Goal: Copy word for word the rows from the line containing "You are a computer-use" through the final line of the rows, including both ends. Leave the pictures out.

[Start The records]

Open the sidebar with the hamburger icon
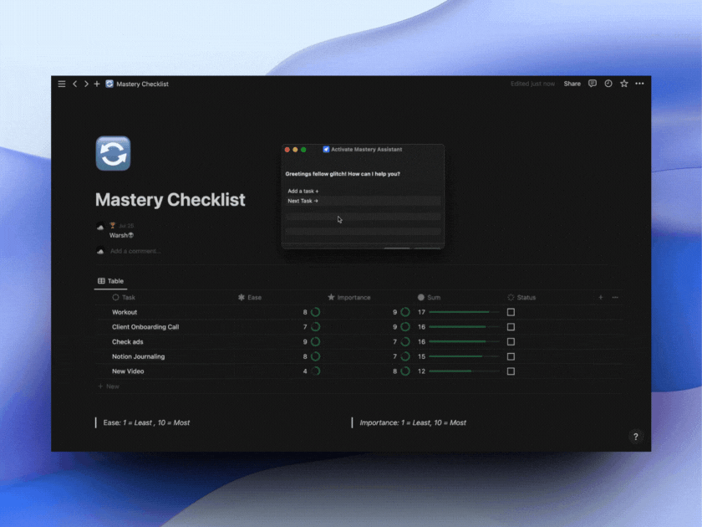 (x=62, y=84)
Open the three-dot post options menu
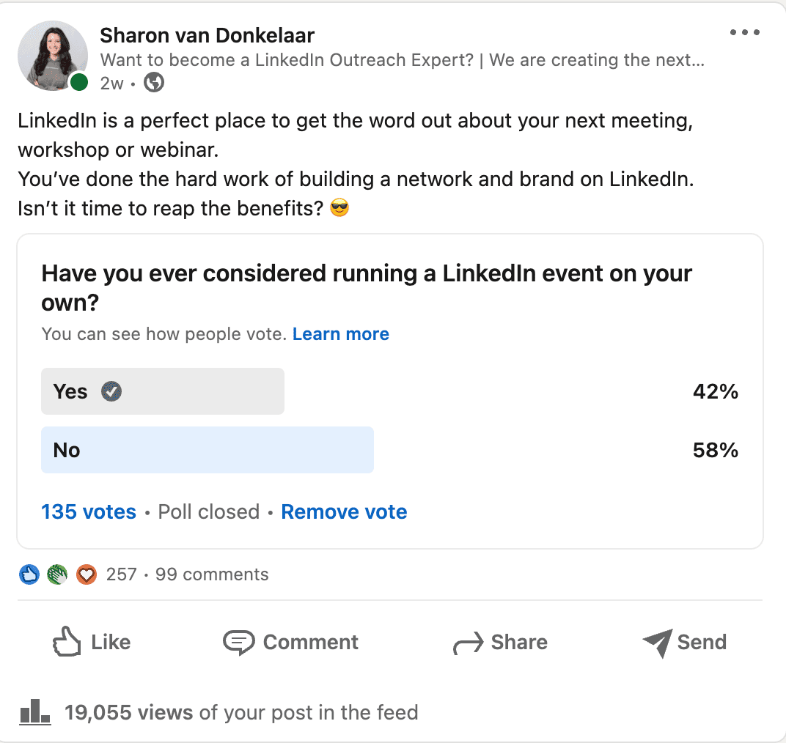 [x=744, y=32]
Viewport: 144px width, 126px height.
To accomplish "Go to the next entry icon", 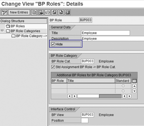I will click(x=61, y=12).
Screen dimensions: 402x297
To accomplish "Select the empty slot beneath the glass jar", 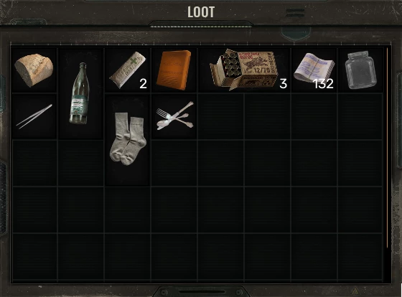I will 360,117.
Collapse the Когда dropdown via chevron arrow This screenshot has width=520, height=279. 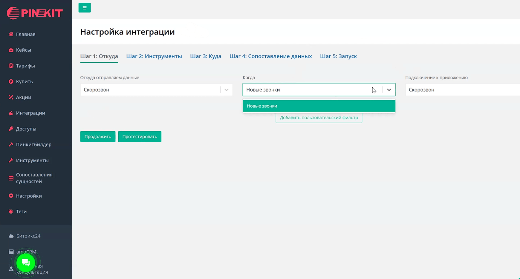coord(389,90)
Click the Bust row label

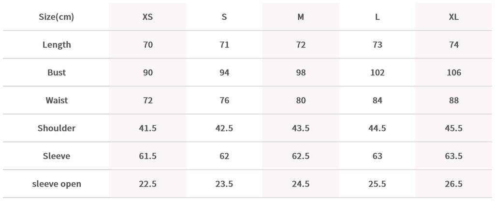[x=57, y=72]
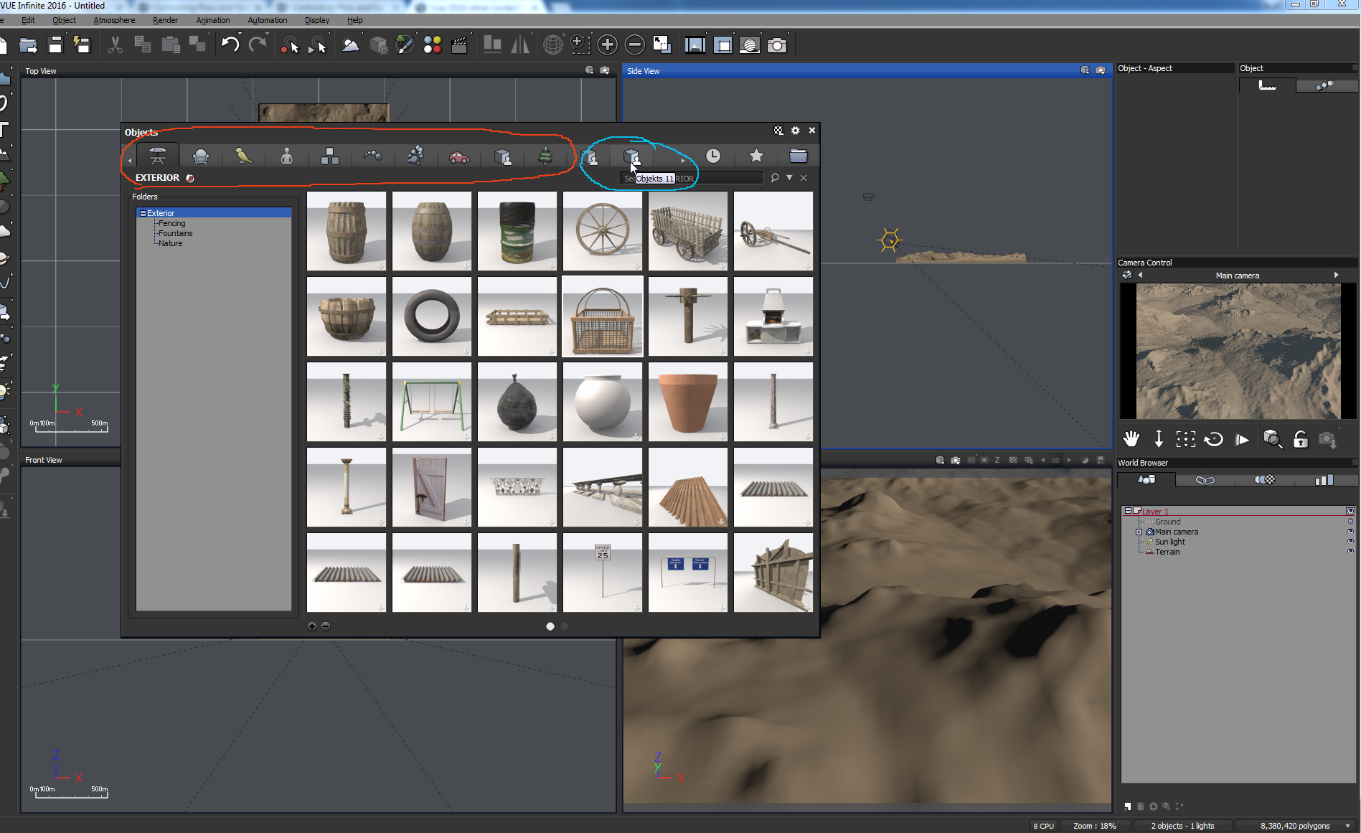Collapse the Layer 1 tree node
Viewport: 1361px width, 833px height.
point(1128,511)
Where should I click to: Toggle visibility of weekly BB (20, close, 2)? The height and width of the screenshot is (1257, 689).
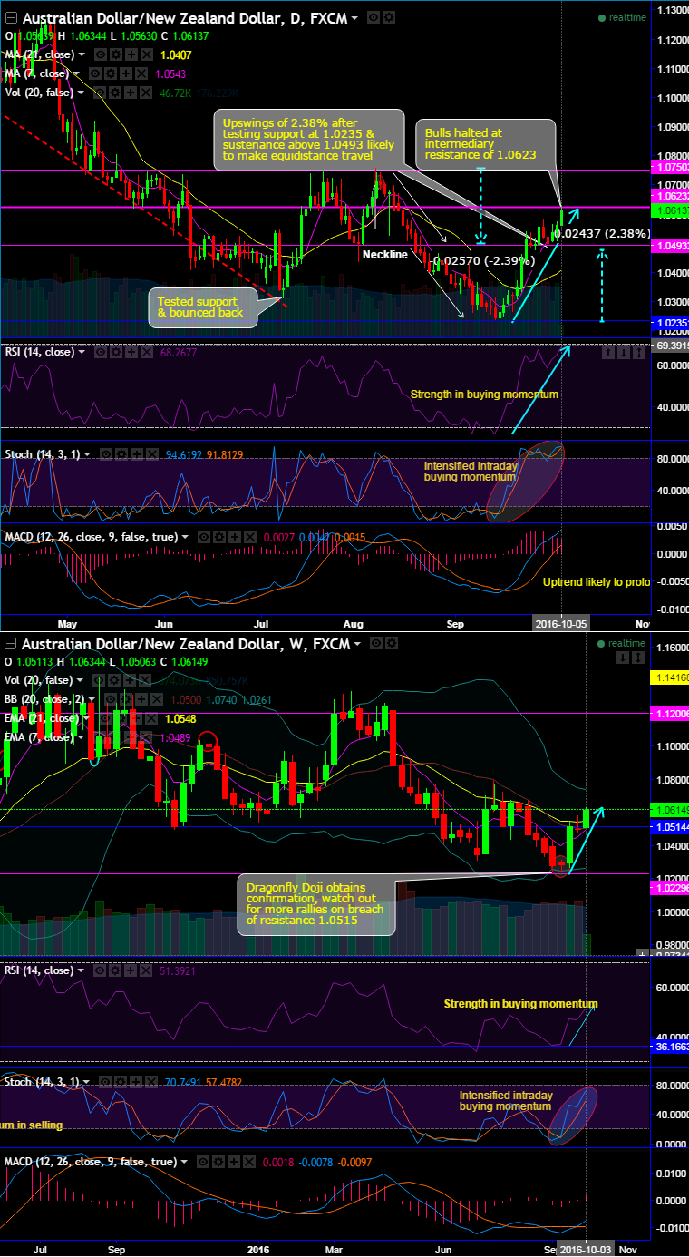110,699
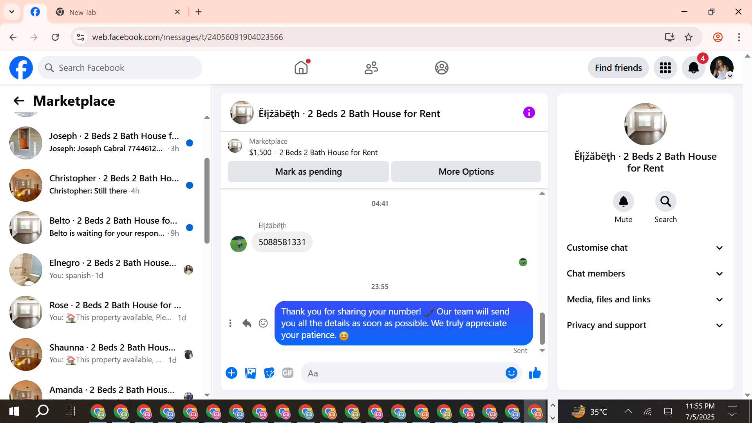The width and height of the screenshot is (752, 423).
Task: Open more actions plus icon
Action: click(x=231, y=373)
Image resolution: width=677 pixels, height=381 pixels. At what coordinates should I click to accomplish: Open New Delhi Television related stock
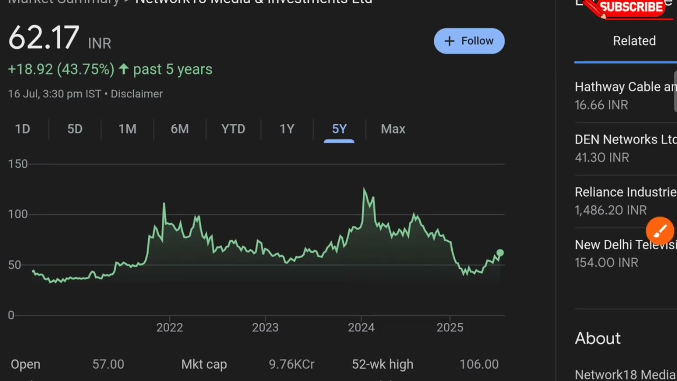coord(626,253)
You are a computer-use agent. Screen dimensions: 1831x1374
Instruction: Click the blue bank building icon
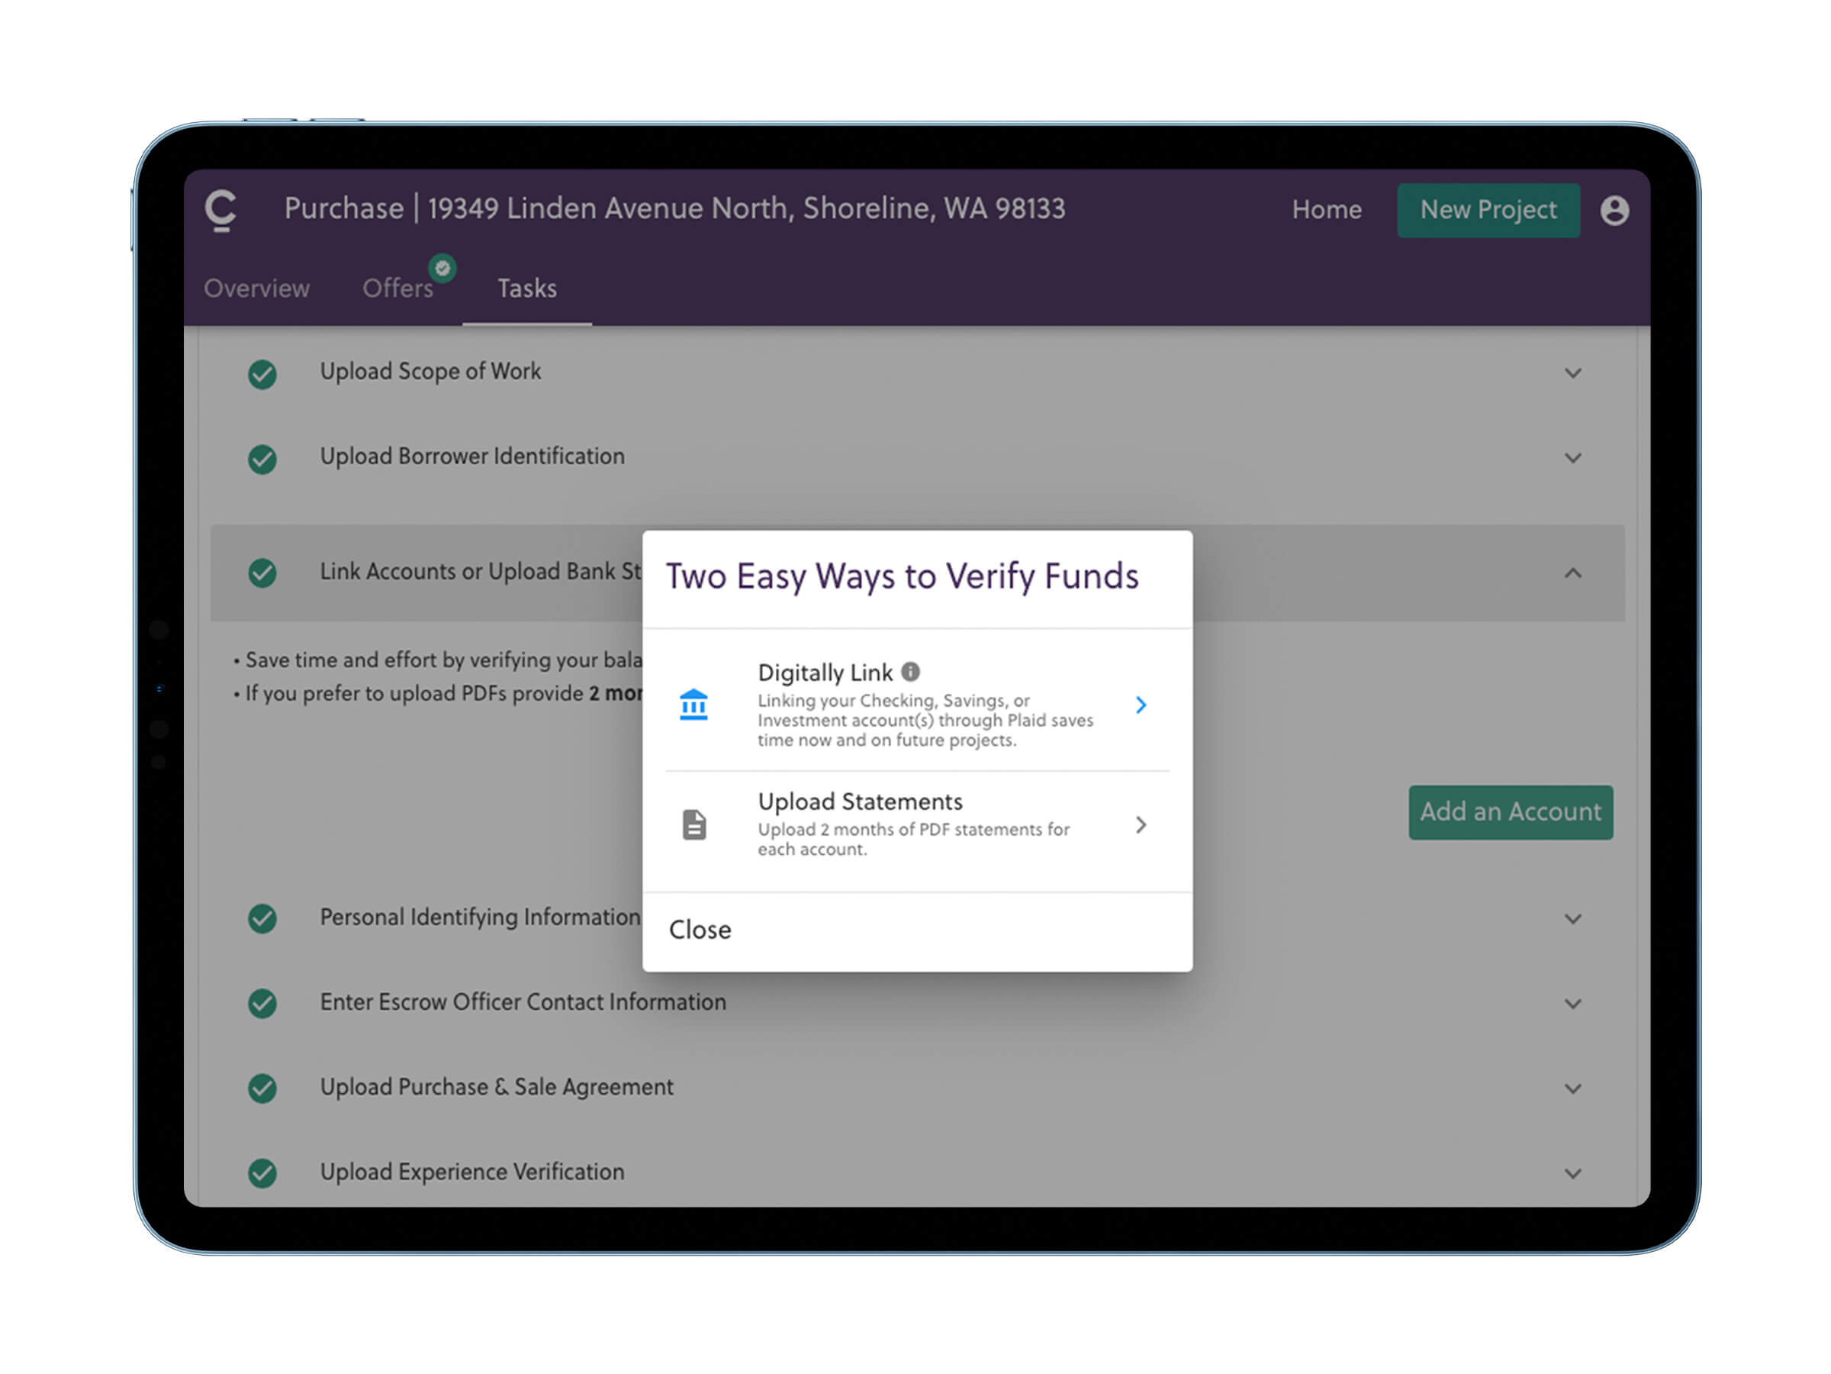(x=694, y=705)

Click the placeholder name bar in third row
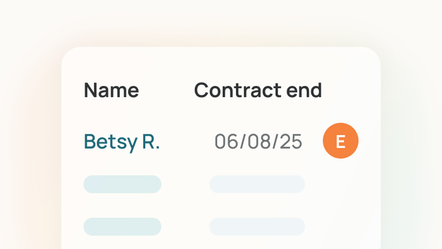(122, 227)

[End The records]

Finished task:
You are a computer-use agent. Screen dimensions: 1831x1374
Instruction: Click the blue bank building icon
(x=694, y=705)

Click the placeholder name bar in third row
(122, 227)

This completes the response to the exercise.